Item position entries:
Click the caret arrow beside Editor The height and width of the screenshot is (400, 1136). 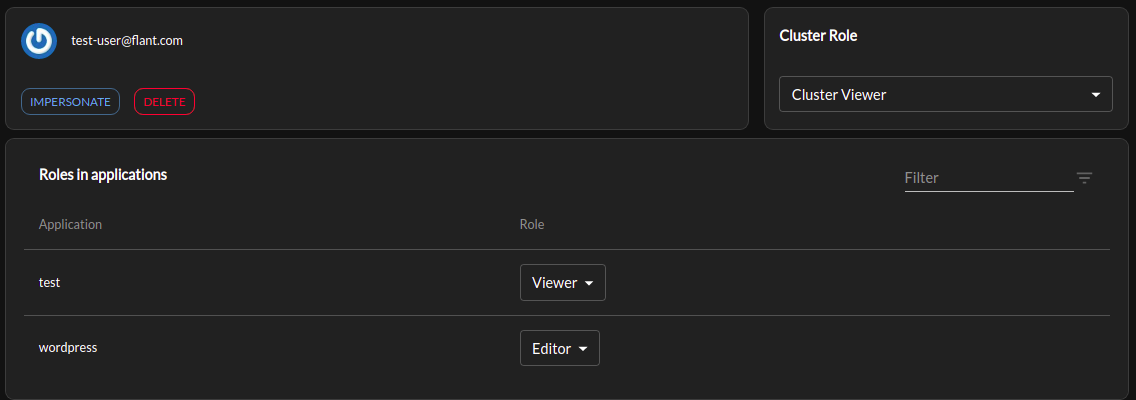[583, 349]
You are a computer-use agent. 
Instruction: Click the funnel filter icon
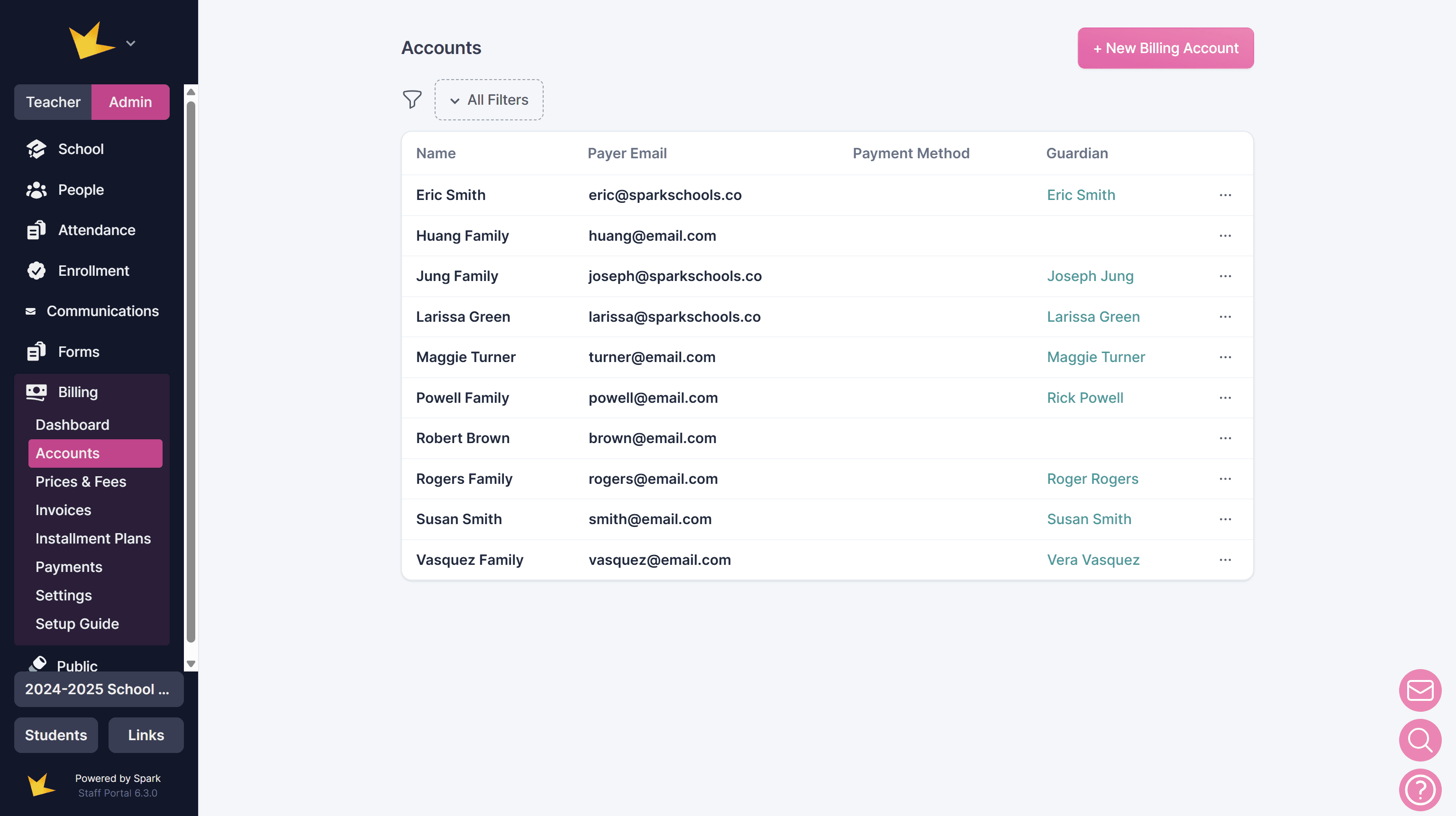click(x=412, y=100)
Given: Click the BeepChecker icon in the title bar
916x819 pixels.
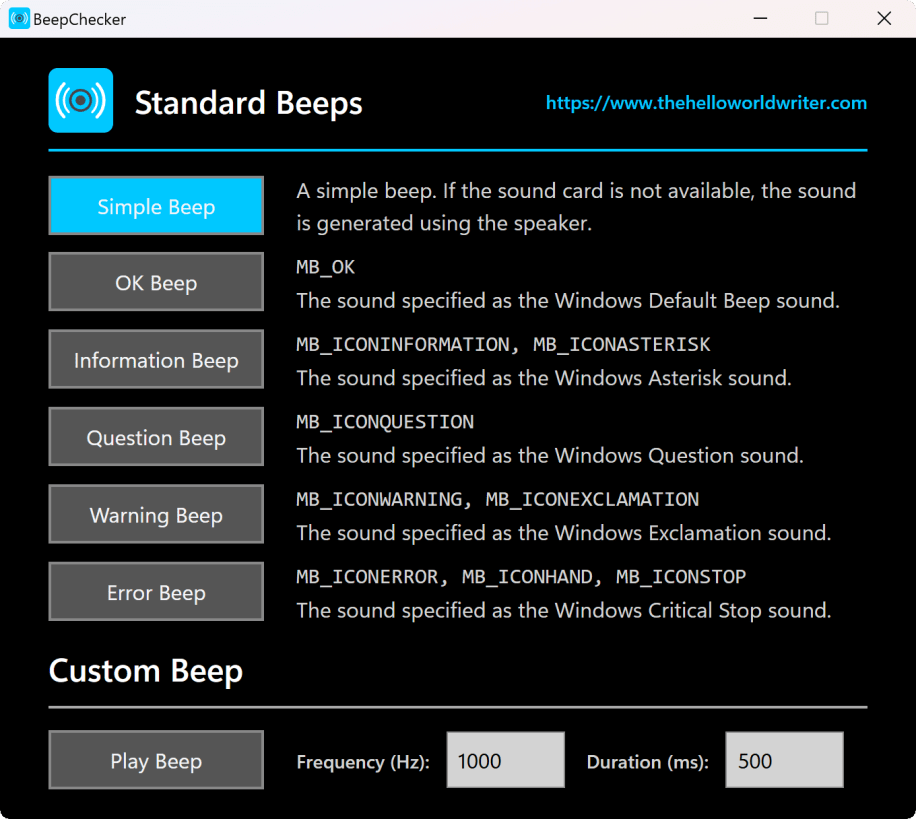Looking at the screenshot, I should [19, 19].
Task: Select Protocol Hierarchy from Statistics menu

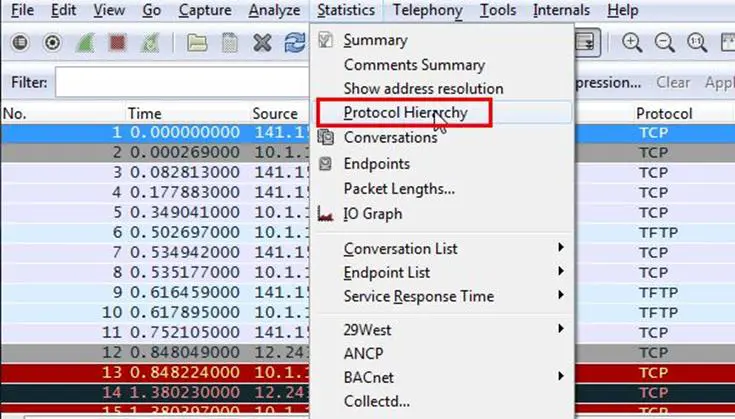Action: pyautogui.click(x=405, y=113)
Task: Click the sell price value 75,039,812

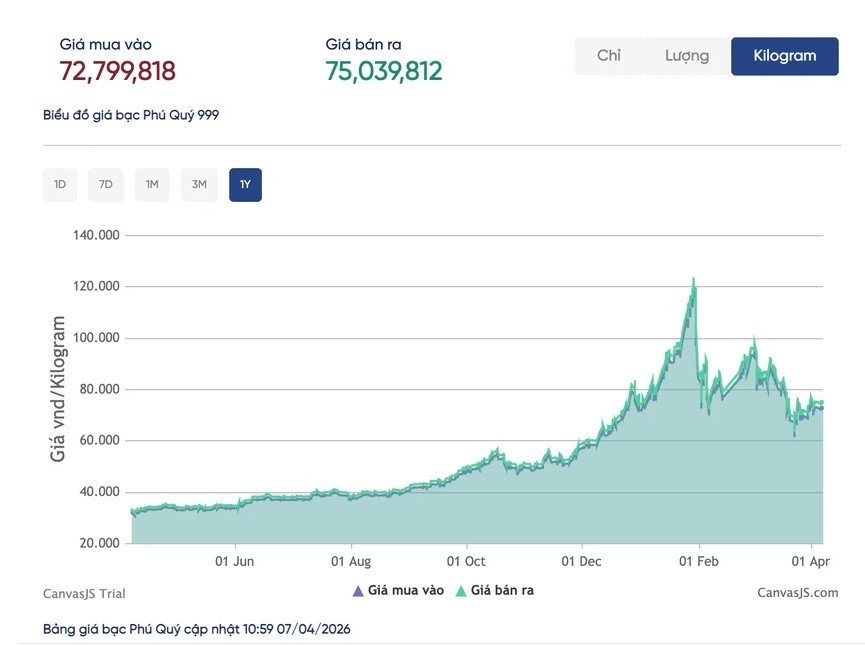Action: [384, 71]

AIM:
Reproduce the lines verbatim, starting at the line that contains "Task: Select Protocol" and continuing through the last line, and omit the pictures from your output.

PROBLEM SOLUTION:
Task: Select Protocol Hierarchy from Statistics menu

Action: pyautogui.click(x=405, y=113)
Task: Click the sell price value 75,039,812

Action: [384, 71]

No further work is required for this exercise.